Francia restituye un símbolo de los expolios coloniales

El tambor marfileño Djidji Ayokwè es una pieza cultural que había sido pedida por Costa de Marfil durante años

La pieza devuelta por Francia Bertrand GUAYAFP

Francia restituyó este viernes a Costa de Marfil el tambor parlante (llamado así por ser capaz de emitir tonos que imitan el lenguaje humano) conocido como Djidji Ayokwè, crucial en la historia del pueblo Ebrié o Atchan y símbolo de los reclamos de devolución del patrimonio cultural africano expoliado en la colonización. La restitución se hizo en una ceremonia en París que estuvo presidida por la ministra francesa de Cultura, Rachida Dati, y por su homóloga marfileño, Françoise Remarck, donde ambas firmaron los documentos para oficializar la transferencia del tambor, informa Efe.

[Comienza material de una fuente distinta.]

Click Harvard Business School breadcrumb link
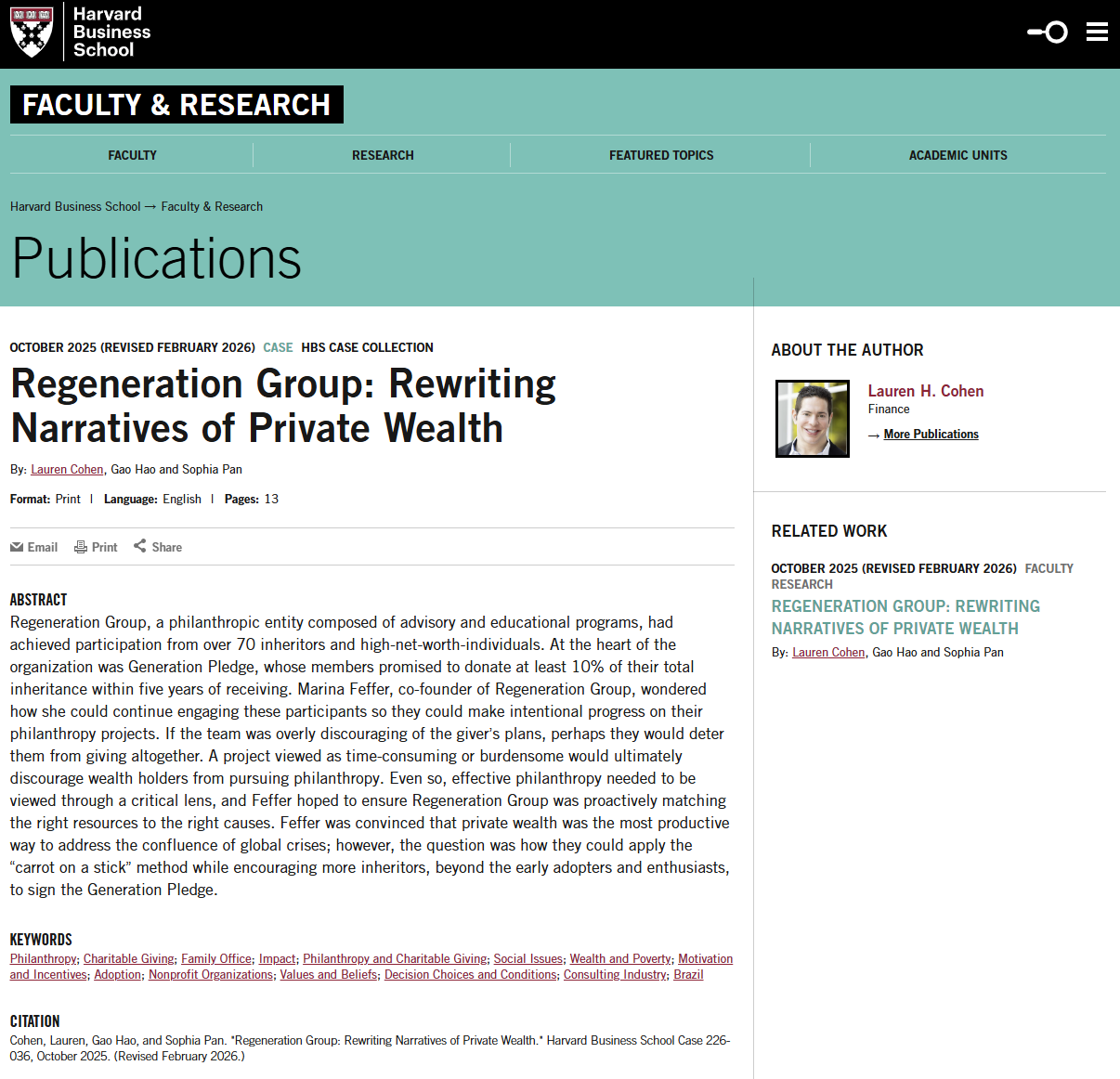Screen dimensions: 1120x1079 click(x=75, y=207)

El instrumento formaba parte de las colecciones nacionales francesas y estaba a cargo del Museo nacional Quai Branly-Jacques Chirac, dedicado a las culturas de otros continentes. "La restitución del tambor parlante se inscribe en el marco de la reapertura del Museo de Civilizaciones de Costa de Marfil, en Abiyán, que será su próximo hogar", tras un proyecto de renovación al que Francia dio un apoyo financiero de 4,3 millones de euros, indicó el Ministerio de Cultura en un comunicado.

En Costa de Marfil, según la nota, el retorno del Djidji Ayokwè representa un gran "orgullo" para las comunidades atchan, que otorgan a esta obra "una fuerte dimensión cultural, histórica y social". "Los valores que transmite la obra, que consagran el respeto por el patrimonio cultural y las tradiciones de estas comunidades, reflejan la creatividad de todos aquellos que la han concebido y fabricado", indicó el Ministerio francés de Cultura en su comunicado.

"Pero, más allá de eso -agregó-, es toda la población marfileña la que siente, en lo más profundo de su ser, el poder movilizador que transmite el tambor parlante, símbolo de un país unido y orgulloso de su historia". El Djidji Ayokwè se usaba para transmitir mensajes a grandes distancias y tenía funciones sociales, como la de convocar asambleas, anunciar nacimientos y defunciones, pero también defensivas, como la de alertar a las aldeas de la comunidad de la llegada de las tropas coloniales francesas a finales del siglo XIX. Francia confiscó el tambor a comienzos del siglo XX y la restitución formal fue solicitada por Costa de Marfil en 2019, después de que el presidente francés, Emmanuel Macron, se abriera a la devolución del patrimonio cultural africano expoliado durante las colonizaciones.